Report: Huawei employees helped African governments spy on opponents
A member of Huawei's reception staff enters a building used for high profile customer visits in Shenzhen, China. Photo: Kevin Frayer/Getty Images
Huawei employees have helped African governments spy on political opponents in at least 2 instances not disclosed to the public, the Wall Street Journal reports.
What they found: In 2018, Huawei engineers working in Uganda used spyware developed by an Israeli company to infiltrate opposition leader Bobi Wine's WhatsApp, reportedly at the request of a Ugandan cyber-surveillance unit. In Zambia, Huawei technicians "helped the government access the phones and Facebook pages of a team of opposition bloggers running a pro-opposition news site," WSJ reports.
- WSJ identified the Huawei engineers in Uganda by name after reviewing internal police documents.
- WSJ spoke with senior security officials in Zambia that identified 2 Huawei technicians by name. Those technicians were reportedly based "in a cyber-surveillance unit in the offices of Zambia’s telecom regulator."

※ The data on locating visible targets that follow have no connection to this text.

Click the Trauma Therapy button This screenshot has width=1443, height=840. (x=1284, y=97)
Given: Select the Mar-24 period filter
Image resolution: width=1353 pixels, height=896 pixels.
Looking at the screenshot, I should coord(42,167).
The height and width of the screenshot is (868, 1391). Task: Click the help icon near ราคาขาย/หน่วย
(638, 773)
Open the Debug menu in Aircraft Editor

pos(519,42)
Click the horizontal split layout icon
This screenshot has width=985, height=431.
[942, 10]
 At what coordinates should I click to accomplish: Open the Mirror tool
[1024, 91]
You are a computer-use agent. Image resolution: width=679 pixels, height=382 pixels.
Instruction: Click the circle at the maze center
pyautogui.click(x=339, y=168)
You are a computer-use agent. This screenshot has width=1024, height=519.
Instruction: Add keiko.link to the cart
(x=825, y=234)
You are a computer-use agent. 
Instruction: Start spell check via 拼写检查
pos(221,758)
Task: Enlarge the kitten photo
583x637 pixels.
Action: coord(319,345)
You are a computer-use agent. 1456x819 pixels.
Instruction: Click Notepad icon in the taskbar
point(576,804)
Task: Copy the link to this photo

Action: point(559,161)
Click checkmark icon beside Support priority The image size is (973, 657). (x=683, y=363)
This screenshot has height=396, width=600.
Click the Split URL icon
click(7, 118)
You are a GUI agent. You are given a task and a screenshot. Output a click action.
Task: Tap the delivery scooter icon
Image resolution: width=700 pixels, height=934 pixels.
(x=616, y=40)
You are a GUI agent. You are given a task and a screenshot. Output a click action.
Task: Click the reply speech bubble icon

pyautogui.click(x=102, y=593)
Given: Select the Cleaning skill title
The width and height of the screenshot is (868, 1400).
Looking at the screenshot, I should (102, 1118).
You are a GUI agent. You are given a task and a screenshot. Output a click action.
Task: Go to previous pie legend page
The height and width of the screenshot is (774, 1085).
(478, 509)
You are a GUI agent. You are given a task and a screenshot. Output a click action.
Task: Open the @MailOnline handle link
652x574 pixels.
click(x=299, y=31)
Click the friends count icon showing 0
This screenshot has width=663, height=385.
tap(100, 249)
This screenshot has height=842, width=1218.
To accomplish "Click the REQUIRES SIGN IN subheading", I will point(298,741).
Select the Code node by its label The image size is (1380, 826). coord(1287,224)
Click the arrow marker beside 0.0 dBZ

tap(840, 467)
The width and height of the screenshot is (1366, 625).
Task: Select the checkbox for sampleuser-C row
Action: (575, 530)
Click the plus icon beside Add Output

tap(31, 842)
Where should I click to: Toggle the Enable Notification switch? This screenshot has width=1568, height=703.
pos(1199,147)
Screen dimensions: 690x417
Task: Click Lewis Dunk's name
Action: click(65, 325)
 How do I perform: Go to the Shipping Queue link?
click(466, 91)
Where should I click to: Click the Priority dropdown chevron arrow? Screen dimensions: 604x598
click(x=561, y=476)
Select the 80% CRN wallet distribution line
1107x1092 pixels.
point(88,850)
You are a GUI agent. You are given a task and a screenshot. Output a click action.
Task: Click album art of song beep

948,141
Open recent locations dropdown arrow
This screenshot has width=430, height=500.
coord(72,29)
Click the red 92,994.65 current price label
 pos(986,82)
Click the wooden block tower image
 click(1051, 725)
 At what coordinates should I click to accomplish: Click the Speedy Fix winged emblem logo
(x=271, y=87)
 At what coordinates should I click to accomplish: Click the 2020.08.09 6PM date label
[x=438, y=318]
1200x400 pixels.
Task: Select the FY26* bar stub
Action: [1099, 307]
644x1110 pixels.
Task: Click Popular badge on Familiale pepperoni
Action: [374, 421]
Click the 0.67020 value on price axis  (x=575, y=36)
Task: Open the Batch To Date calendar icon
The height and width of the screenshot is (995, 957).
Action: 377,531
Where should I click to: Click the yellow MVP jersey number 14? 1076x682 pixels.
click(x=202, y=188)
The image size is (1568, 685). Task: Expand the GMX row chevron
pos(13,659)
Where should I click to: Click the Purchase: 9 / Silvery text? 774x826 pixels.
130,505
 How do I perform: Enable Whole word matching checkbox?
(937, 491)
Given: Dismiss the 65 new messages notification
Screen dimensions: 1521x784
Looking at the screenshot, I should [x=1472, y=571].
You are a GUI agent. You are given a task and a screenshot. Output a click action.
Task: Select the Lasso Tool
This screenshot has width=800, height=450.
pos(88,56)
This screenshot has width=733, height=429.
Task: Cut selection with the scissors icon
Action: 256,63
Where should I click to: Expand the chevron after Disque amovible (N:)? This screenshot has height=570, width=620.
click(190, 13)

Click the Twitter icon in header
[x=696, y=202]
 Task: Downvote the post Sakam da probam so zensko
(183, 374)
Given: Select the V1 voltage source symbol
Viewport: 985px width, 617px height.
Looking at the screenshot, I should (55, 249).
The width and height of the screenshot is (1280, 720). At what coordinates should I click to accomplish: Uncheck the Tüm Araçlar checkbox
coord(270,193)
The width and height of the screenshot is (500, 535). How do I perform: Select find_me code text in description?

The big picture: The U.S. has repeatedly accused Huawei of acting as an espionage arm of the Chinese government and urged countries not to do business with the company. However, WSJ's investigation "didn’t turn up evidence of spying by or on behalf of Beijing in Africa. Nor did it find that Huawei executives in China knew of, directed or approved the activities described."
The other side: A Huawei spokesman told WSJ in a written statement that the company has “never been engaged in ‘hacking’ activities" and "Huawei rejects completely these unfounded and inaccurate allegations against our business operations.”